Или, возможно, это просто игра памяти, начавшаяся, когда я взбаламутил резервуар прошлого, а когда муть уляжется и откроет мне вид до дна, станет видно, что же было на самом деле.
После убийств и того, что за ними последовало, она сбежала на север в Мэн, взяв меня с собой в то место, где выросла сама. До самой ее смерти, когда я еще учился в колледже, она отказывалась обсуждать со мной подробности событий, которые привели к смерти моего отца. Она замыкалась внутри себя, а там был только рак, который отнимет ее жизнь, постепенно колонизируя клетки ее тела, как плохие воспоминания вытесняют хорошие. Теперь я задумываюсь, как долго рак поджидал ее, если действительно тяжелая эмоциональная травма каким-то образом включила физическую реакцию, когда моя мать оказалась преданной на двух фронтах: своим мужем и своим телом. Если это действительно было так, то рак начал свое дело за несколько месяцев до моего рождения. Я стал своего рода стимулом наряду с поступками моего отца, поскольку одно вытекает из другого.
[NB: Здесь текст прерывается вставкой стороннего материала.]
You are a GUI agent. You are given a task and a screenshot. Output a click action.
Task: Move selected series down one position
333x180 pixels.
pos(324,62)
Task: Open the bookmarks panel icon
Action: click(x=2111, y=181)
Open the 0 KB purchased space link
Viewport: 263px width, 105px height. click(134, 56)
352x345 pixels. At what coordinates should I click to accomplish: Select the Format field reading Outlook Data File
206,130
Наш дом не сильно изменился, хотя краска облупилась, верхние окна покрылись грязью, а разбитая черепица, как темные, искрошившиеся зубы, говорила о плохом уходе. Его серый цвет слегка выцвел, стал бледнее, чем раньше, когда я жил здесь, но двор был все так же не огорожен, как и у остальных соседей. Крыльцо застеклили, и кресло-качалка и ротанговая кушетка, обе без подушек, стояли на улице. Оконные рамы и дверные косяки были теперь выкрашены черным, а не белым, а там, где раньше на клумбах росли заботливо опекаемые цветы, остался лишь газон с худосочной клочковатой травой, видневшейся там и сям сквозь собранный в кучи смерзшийся снег. И все же во всем этом узнавалось место, где я вырос. Там, где когда-то была гостиная, шевельнулась штора, и я увидел с любопытством смотрящего на меня старика. Я кивнул ему в знак того, что знаю о его присутствии, и он отступил в тень.
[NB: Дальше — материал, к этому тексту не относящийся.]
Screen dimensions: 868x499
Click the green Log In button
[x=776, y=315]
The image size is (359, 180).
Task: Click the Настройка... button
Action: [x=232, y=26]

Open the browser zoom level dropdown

Над входной дверью располагалось двойное окно, в одной его половине стекло разбилось, и вместо него был вставлен картон. Когда-то там сидел мальчик и смотрел на городок, который был его миром. В той комнате что-то оставалось от меня после смерти отца: может быть, доля невинности или последние остатки детства. Все это было отобрано у меня выстрелом, заставившим меня сбросить прежнее, как змеиную кожу или оболочку куколки насекомого. Я чуть ли не видел его, этот маленький призрак, – фигурку с темными волосами и прищуренными глазами, слишком погруженную в себя для своих лет, слишком одинокую. У мальчика были друзья, но он так и не избавился от чувства, что навязывается им, когда зовет их выйти, и что они делают ему одолжение, играя с ним или приглашая посмотреть телевизор. Было легче, когда они собирались вместе, играли летом в парке в софтбол или в футбол, если из летнего лагеря возвращался или еще туда не отправился Дэнни Йетс, единственный из его знакомых, кто восторгался «Космосом» и которому его дядя, служивший на военной авиабазе в Англии, присылал журнал Shoot!. Дэнни был на пару лет старше остальных ребят, и они отставали от него во многом.
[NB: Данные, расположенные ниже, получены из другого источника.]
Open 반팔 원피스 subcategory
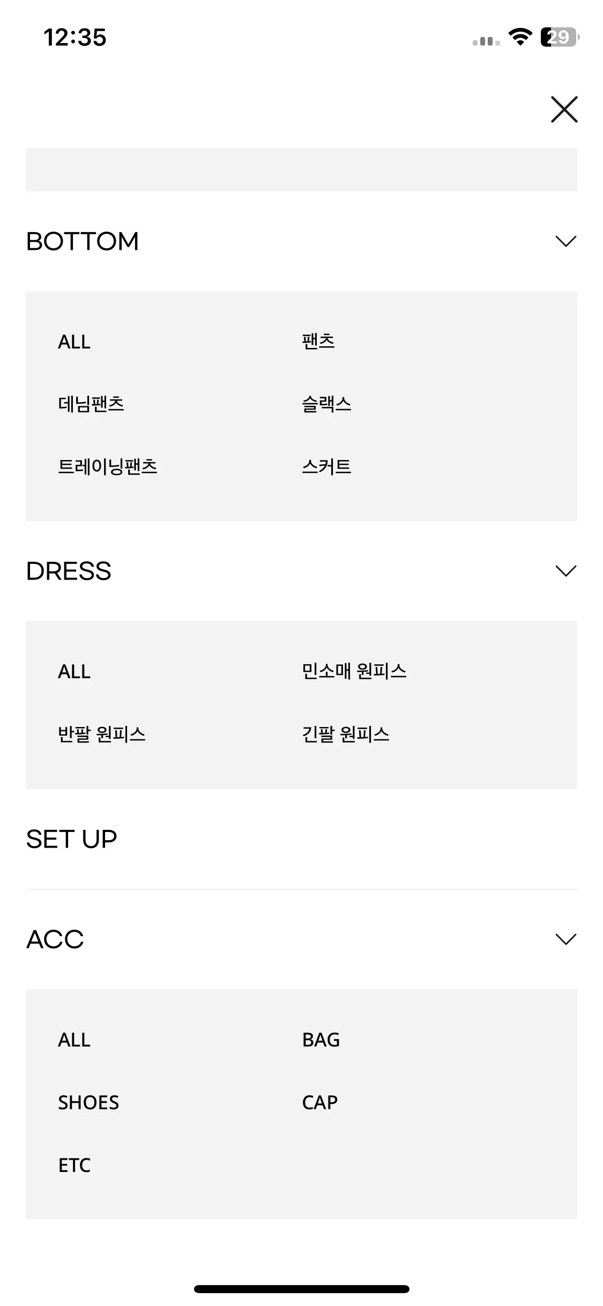[102, 734]
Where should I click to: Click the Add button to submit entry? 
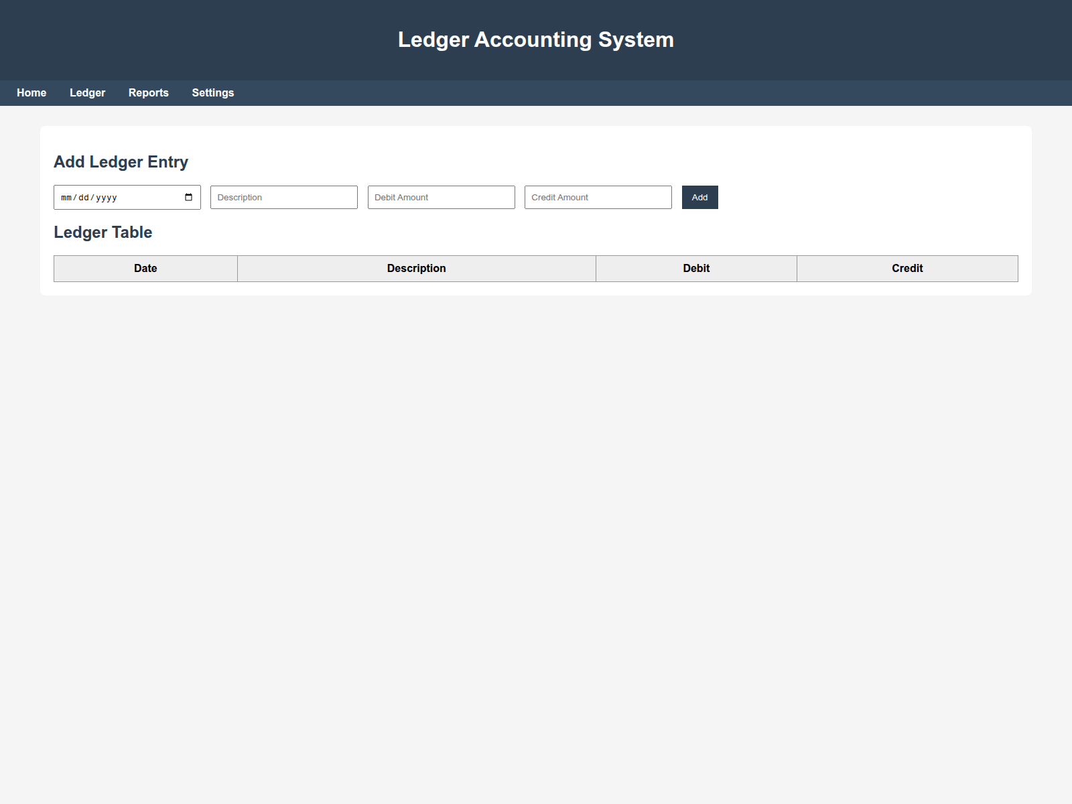pyautogui.click(x=699, y=197)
Я гадал, где теперь мои друзья. Среди них не было ни одного негра, так как Перл-Ривер был бел, как лилия, и черных детей мы встречали только на играх университетских команд. Когда мы уехали в Мэн, я потерял все связи с ними, но некоторые, наверное, по-прежнему жили здесь. В конце концов, Перл-Ривер – клановый, люто защищавший себя от чужаков городок, – был таким местом, которое стало домом для нескольких поколений. На другой стороне улицы чуть ближе к центру жил Бобби Греттон. Его родители ездили только на «Шевроле» и не больше двух лет на одной машине, а потом ее продавали и покупали новую модель. Я посмотрел налево и увидел коричневый «Шевроле-Аплендер» на подъездной дорожке к дому, где всегда жили Греттоны. На заднем бампере виднелась выцветшая наклейка в поддержку Обамы на президентской кампании 2008 года, а рядом желтая ленточка. На машине были ветеранские таблички. Наверняка она принадлежала мистеру Греттону.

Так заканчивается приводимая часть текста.